AlfaOlga/istock via Getty Images

From Astronomy to Pathology: Platform Enables Tumor Imaging

Researchers combined astronomy and pathology to enable tumor imaging and develop a prediction model for targeted cancer immunotherapy, a new study reveals.

Combining astronomic image analysis and sky-mapping with tumor imaging enables researchers to guide targeted cancer immunotherapy, according to a new study published in Science.

Researchers from the Mark Foundation Center for Advanced Genomics and Imaging at Johns Hopkins University along with the Bloomberg~Kimmel Institute for Cancer Immunotherapy developed AstroPath, a platform that combines astronomy and pathology to predict which cancers will respond to which immunotherapies.

"This platform has the potential to transform how oncologists will deliver cancer immunotherapy. For the last 40 years, pathology analysis of cancer has examined one marker at a time, which provides limited information. Leveraging new technology, including instrumentation to image up to 12 markers simultaneously, the AstroPath imaging algorithms provide 1,000 times the information content from a single biopsy than is currently available through routine pathology," said Drew Pardoll, MD, PhD, director of the Bloomberg~Kimmel Institute for Cancer Immunotherapy, in a press release.

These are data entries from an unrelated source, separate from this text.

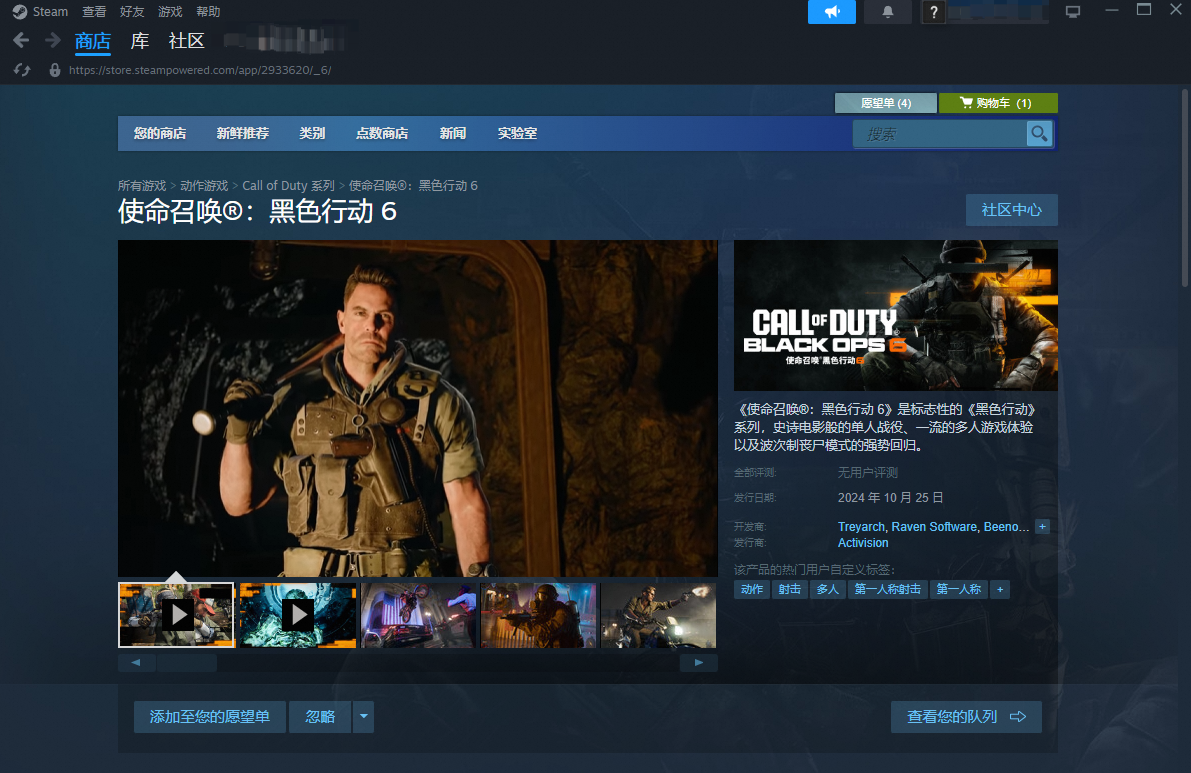The width and height of the screenshot is (1191, 773).
Task: Expand the developer list with the + button
Action: pos(1041,526)
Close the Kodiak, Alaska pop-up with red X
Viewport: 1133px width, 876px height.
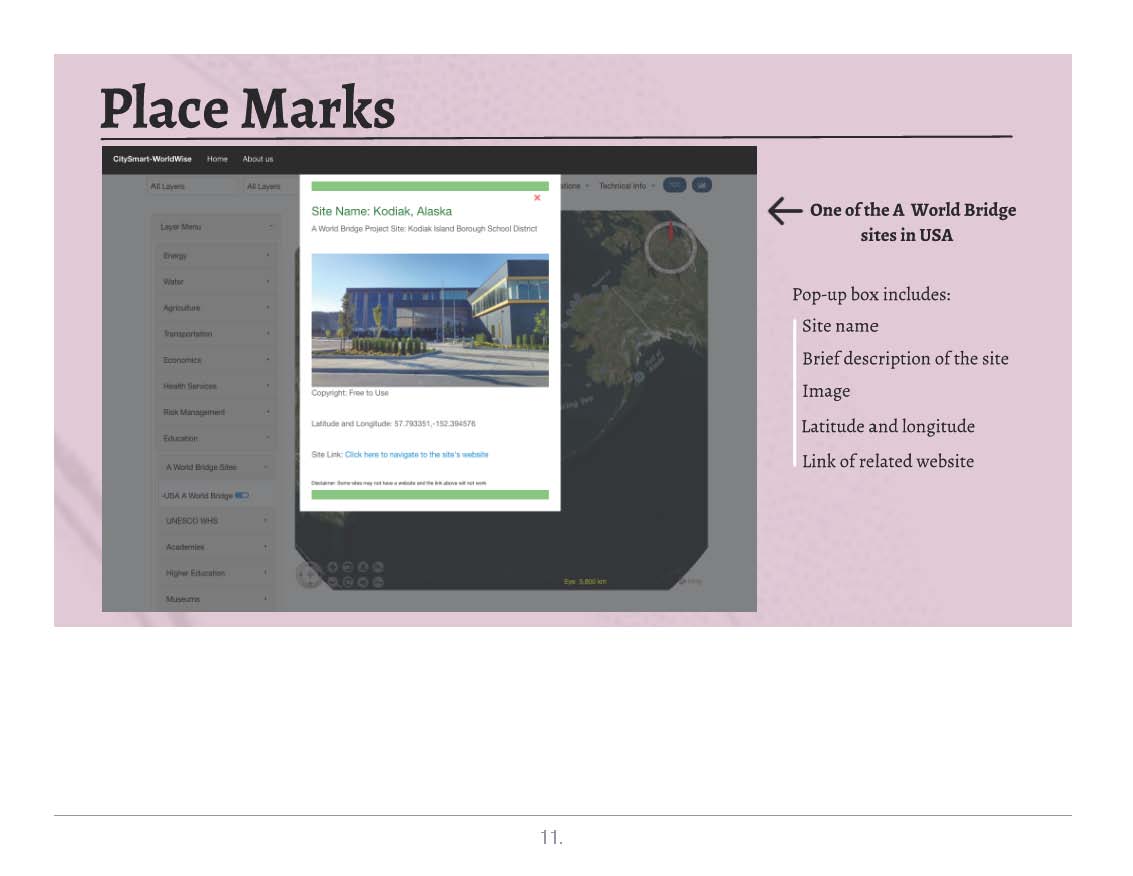pos(537,198)
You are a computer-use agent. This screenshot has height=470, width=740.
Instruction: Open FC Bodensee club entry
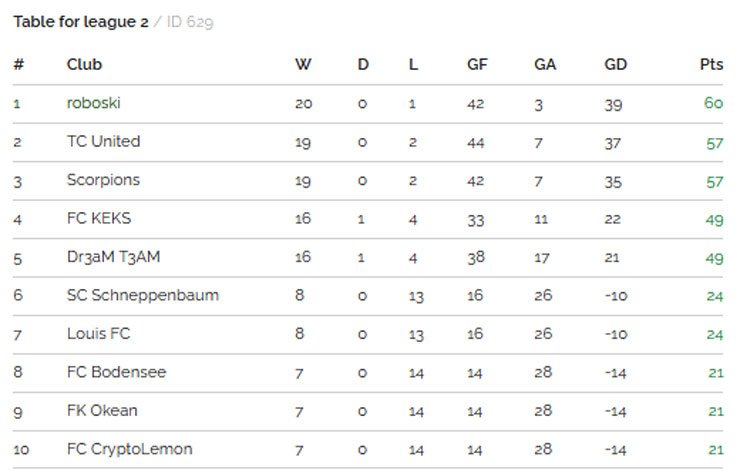point(116,372)
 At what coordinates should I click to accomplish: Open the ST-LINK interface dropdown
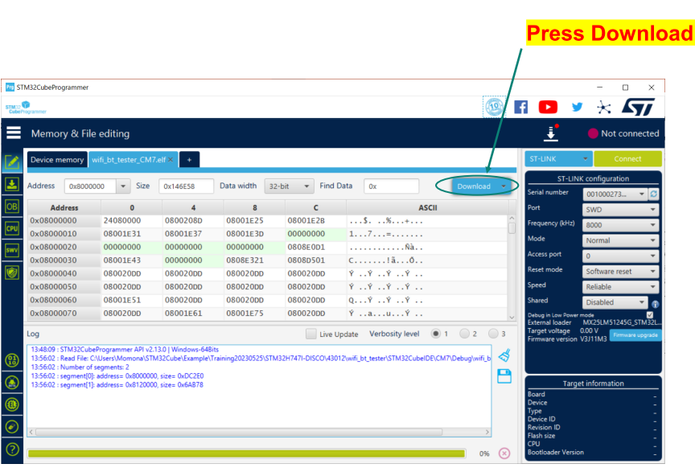(x=558, y=159)
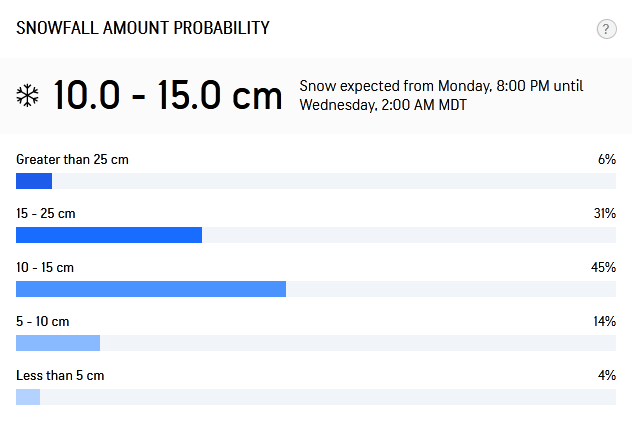The width and height of the screenshot is (632, 435).
Task: Select the 'Less than 5 cm' label
Action: (x=60, y=376)
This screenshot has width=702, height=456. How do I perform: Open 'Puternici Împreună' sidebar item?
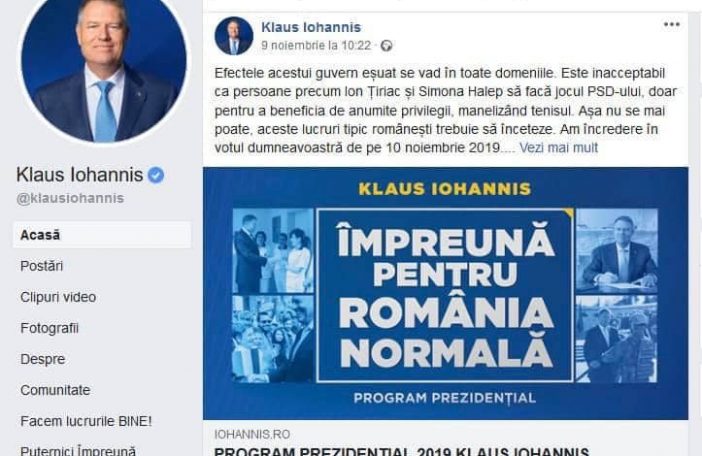[78, 450]
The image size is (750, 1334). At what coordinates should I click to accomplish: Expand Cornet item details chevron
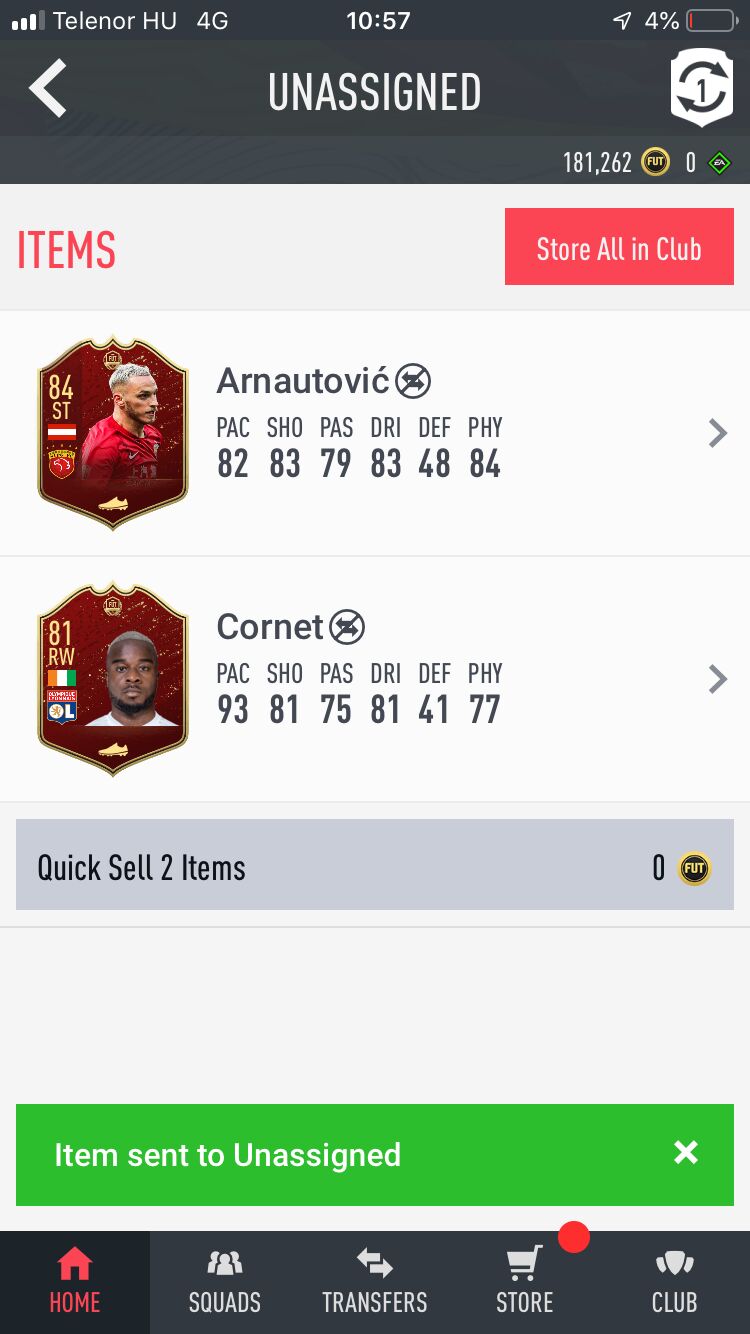click(x=717, y=679)
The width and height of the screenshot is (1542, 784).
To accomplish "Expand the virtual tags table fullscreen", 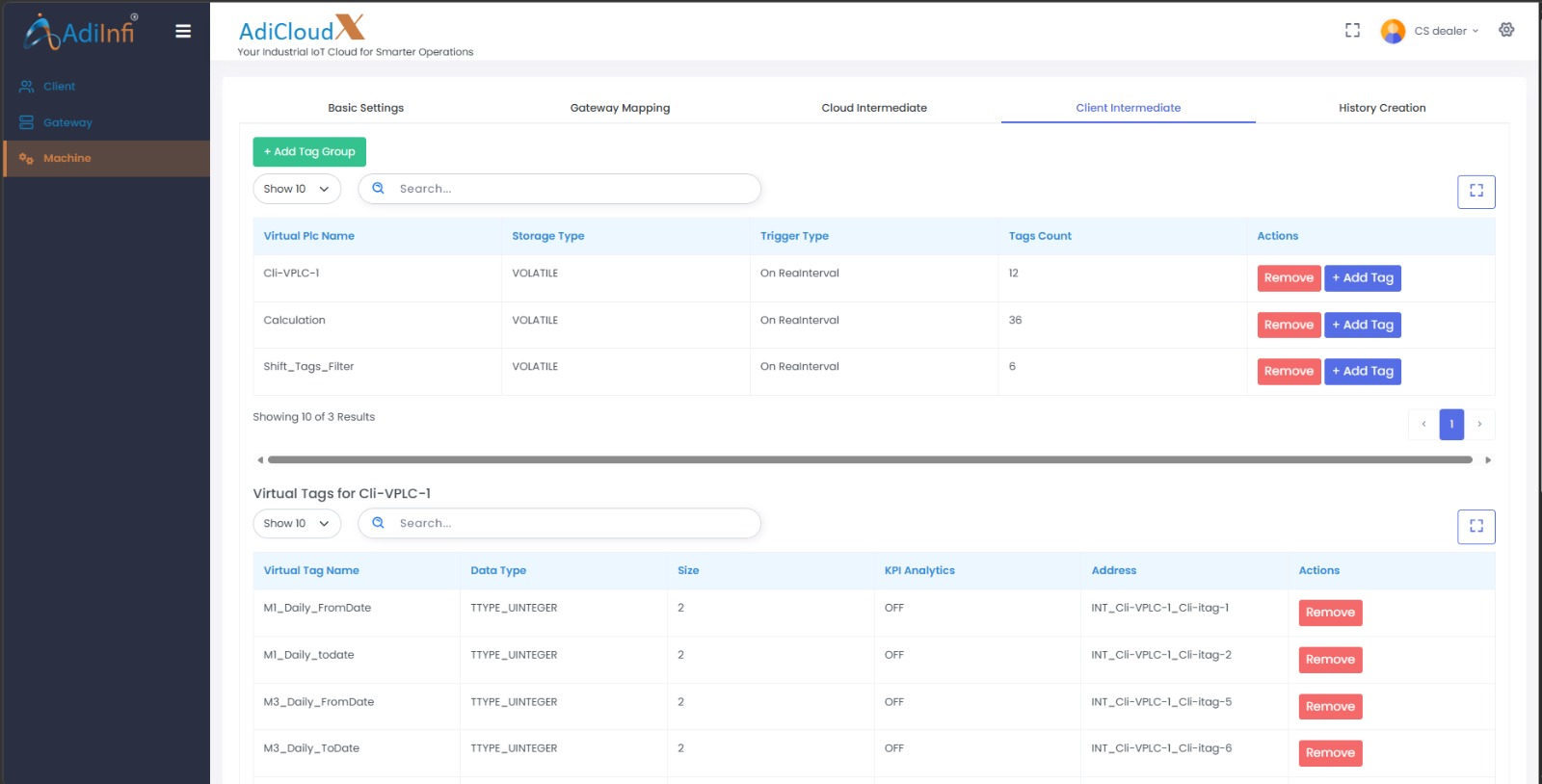I will [1476, 526].
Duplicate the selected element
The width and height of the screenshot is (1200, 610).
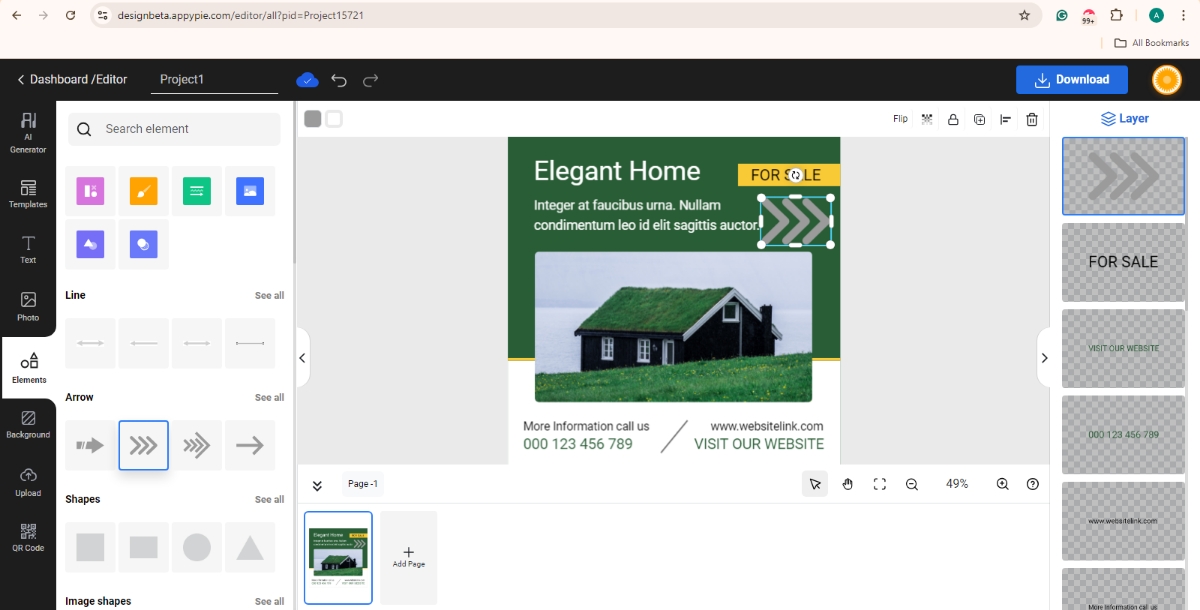[979, 119]
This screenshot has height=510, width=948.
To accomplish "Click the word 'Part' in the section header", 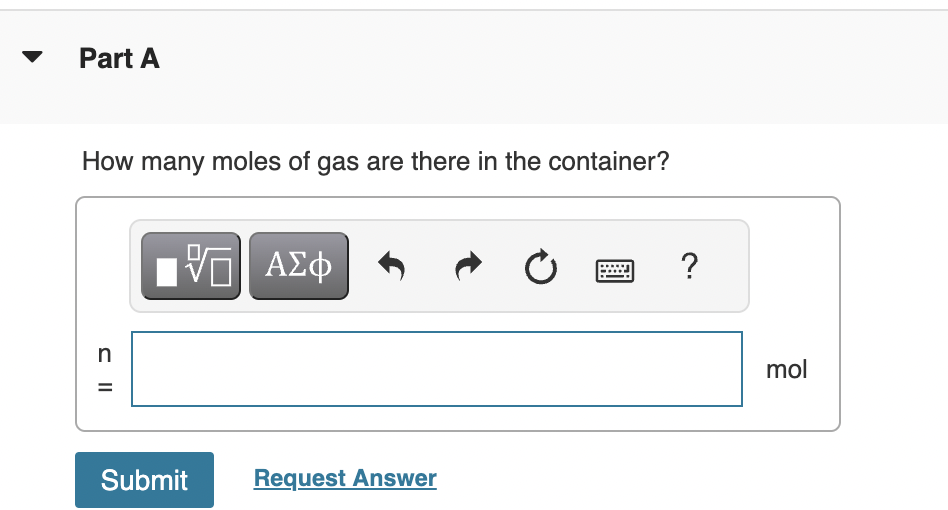I will [106, 59].
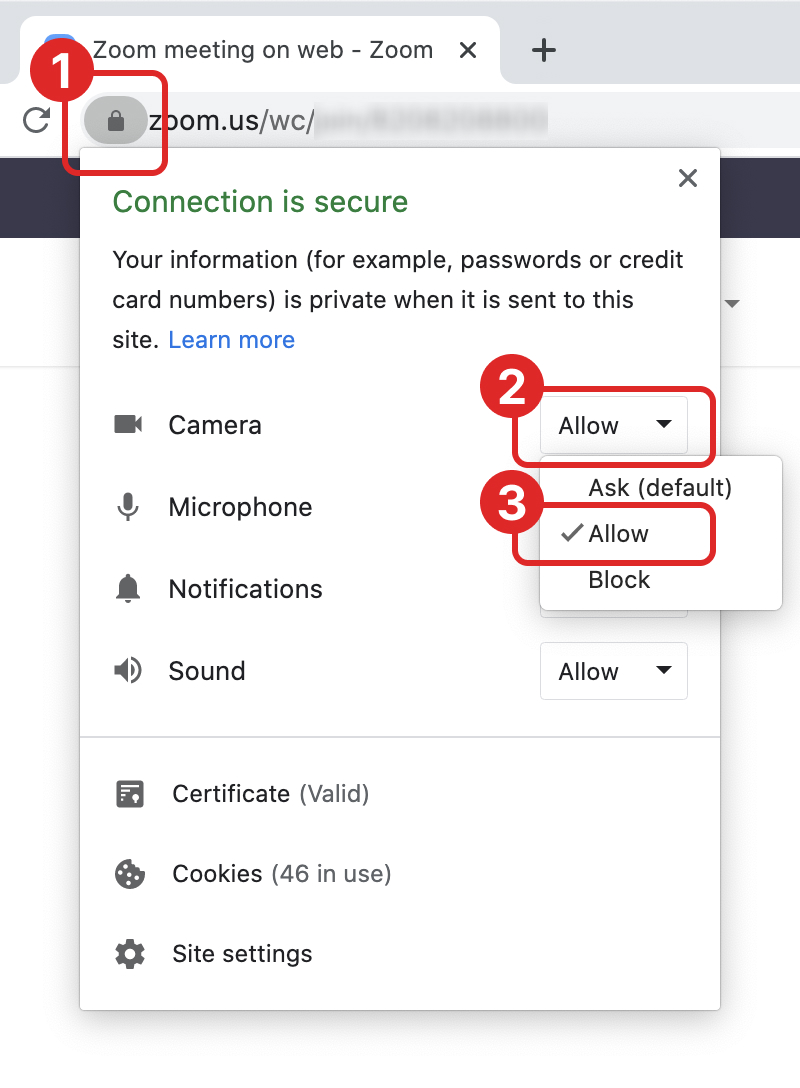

"This facilitates precision cancer immunotherapy-- identifying the unique features of each patient's cancer to predict who will respond to a given immunotherapy, such as [anti-programmed cell death-1], and who will not. In doing so, it also advances diagnostic pathology from uniparameter to multiparameter assays."

In an analysis of tumor biopsies from melanoma patients, researchers applied astronomical algorithms to pathology, swapping stars and galaxies for cancer cells and applying the same practices, the study stated.

Immunofluorescent imaging of cancer biopsies allows researchers to see many cellular proteins at once and identify patterns and biomarkers. Six markers were mapped in total, with tumor tissue from 98 melanoma patients receiving anti-programmed cell death-1 therapy, or anti-PD-1.

Because only some patients respond well to anti-PD-1 therapy, it saves a lot of time if the platform can predict the effectiveness of the treatment for a specific patient’s cancer.

The database for the Sloan Digital Sky Survey was the basis for AstroPath. Using multiplex immunofluorescence technology (mIF), AstroPath tags each protein with different-colored fluorescent molecules. The celestial object mapping algorithms show researchers how the tumor cells interact with the tissues surrounding it.

"The spatial arrangements of different kinds of cells within tumors are important," said Janis Taube, MD, MSc, a leader of the research team, professor of dermatology and co-director of the tumor Microenvironment Laboratory at the Bloomberg~Kimmel Institute in the press release.

"Cells are giving each other go/no-go signals based on direct contacts as well as locally secreted factors. Quantifying the proximities between cells expressing specific proteins has the potential to reveal whether these geographic interactions are likely transpiring and what interactions may be responsible for inhibiting immune cells from killing the tumor."

The research has the potential to provide more effective immunotherapies to cancer patients and identify telling biomarkers that can guide treatment.

"Big data is changing science. There are applications everywhere, from astronomy to genomics to oceanography," explained Alexander Szalay, PhD, one of the research team’s leaders and director of the Institute for Data Intensive Engineering and Science at Johns Hopkins University.

"Data-intensive scientific discovery is a new paradigm. The technical challenge we face is how to get consistent, reproducible results when you collect data at scale? AstroPath is a step towards establishing a universal standard."